Daly’s 2001 study that described haplotype patterns, along with seminal findings from another group, suggested that, perhaps, recombination wasn’t a random process at all. Since then, studies have shown that recombination in the human genome is, instead, clustered in a small number of recombination “hotspots.”

“One of the ancillary benefits of the haplotype map is it’s also providing us a map of all these hotspots,” Altshuler says, “which is useful both in terms of disease-gene mapping and in understanding basic biology.”

Tools of the trade

As a participant in the analysis group for the HapMap project, Daly is working to develop ways to systematically sort through the information. His talent for sifting through data was recognized soon after he entered Whitehead 18 years ago as a physics undergraduate at MIT. Using his knowledge in computational science and mathematics, Daly has developed numerous analytical tools to help researchers find and understand patterns in all types of data. His Haploview software, for example, allows researchers worldwide to access, visualize, and interpret data made available through the Human Genome Project.

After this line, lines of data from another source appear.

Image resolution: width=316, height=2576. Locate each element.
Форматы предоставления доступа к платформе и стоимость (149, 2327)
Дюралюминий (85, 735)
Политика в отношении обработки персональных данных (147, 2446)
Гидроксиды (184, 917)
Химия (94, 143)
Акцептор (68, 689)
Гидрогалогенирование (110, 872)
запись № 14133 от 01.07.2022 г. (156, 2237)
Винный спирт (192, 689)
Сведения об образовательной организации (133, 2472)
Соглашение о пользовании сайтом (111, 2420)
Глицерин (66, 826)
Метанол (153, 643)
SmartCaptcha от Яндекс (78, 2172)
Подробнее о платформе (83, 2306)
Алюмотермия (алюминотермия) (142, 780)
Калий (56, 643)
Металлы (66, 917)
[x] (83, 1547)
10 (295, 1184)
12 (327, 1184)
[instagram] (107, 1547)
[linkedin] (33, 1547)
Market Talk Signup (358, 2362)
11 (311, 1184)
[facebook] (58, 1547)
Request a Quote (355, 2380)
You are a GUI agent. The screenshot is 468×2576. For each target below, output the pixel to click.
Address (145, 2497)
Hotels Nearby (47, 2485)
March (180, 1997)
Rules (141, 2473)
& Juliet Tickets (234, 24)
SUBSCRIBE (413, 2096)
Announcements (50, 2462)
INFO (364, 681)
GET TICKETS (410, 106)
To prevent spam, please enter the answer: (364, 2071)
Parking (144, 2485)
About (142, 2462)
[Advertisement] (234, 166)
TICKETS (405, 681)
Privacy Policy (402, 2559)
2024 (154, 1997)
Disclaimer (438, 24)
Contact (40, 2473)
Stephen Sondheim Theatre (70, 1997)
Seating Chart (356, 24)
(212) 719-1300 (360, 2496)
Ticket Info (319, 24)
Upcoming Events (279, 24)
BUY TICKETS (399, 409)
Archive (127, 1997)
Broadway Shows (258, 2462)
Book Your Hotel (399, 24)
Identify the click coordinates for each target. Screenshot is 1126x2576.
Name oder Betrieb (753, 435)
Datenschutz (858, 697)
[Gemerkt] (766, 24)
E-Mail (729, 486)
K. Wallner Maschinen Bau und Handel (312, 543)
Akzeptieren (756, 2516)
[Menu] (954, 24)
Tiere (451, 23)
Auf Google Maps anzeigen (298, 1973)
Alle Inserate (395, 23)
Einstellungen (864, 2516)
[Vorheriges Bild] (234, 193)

“Most of the computational work that we do is not about discovering and developing new mathematical algorithms and techniques. It’s adopting and modifying a lot of well-established techniques in other areas of science to address specific problems,” Daly says.

Ultimately, the HapMap may help scientists uncover genetic nuances that not only lead to disease, but can provide new clinical insights into subtypes of disease. Scientists are beginning to extract such information, Daly says. “In our Crohn’s disease data we have been able to show that this particular risk factor promotes widespread disease of the gastrointestinal system.” Such findings may change how scientists search for and use information on the genetic foundations of disease, Daly says. “People would say, ‘Because disease is complex, we have to use our clinical knowledge to figure out what the distinct subtypes of that disease are so that we can more efficiently make use of the genetics.’ This work suggests in some cases, that may work in reverse—genetics may help lead us to better clinical classification.”

And some benefits, such as using information from an individual’s genetic profile to predict a therapeutic outcome, might come sooner rather than later.

“We have an expectation that some of the discoveries spawned from HapMap will be along the lines of finding genetic variation to predict one’s response—either positively or adversely—to different drugs used to treat disease,” Daly says.

“Wouldn’t it be nice to know, for your particular form of diabetes, which of the many treatment options may be most effective for you or have the fewest side effects?” he asks.

The HapMap project, scheduled to be completed next year, is producing “reams of data.” Scientists will begin tabulating preliminary results to describe genetic variation this fall.
The real challenges, Daly says, lie ahead in decoding the information to figure out how that variation is involved in complex disease.

“The question is, once we have a HapMap and can characterize genetic variation, what does that enable us to do in medical genetics that we can’t do today?” he suggests. “It’s only a tool, which we need to apply intelligently. And depending on the true complexities of these diseases, we don’t know how much work that’s going to be.”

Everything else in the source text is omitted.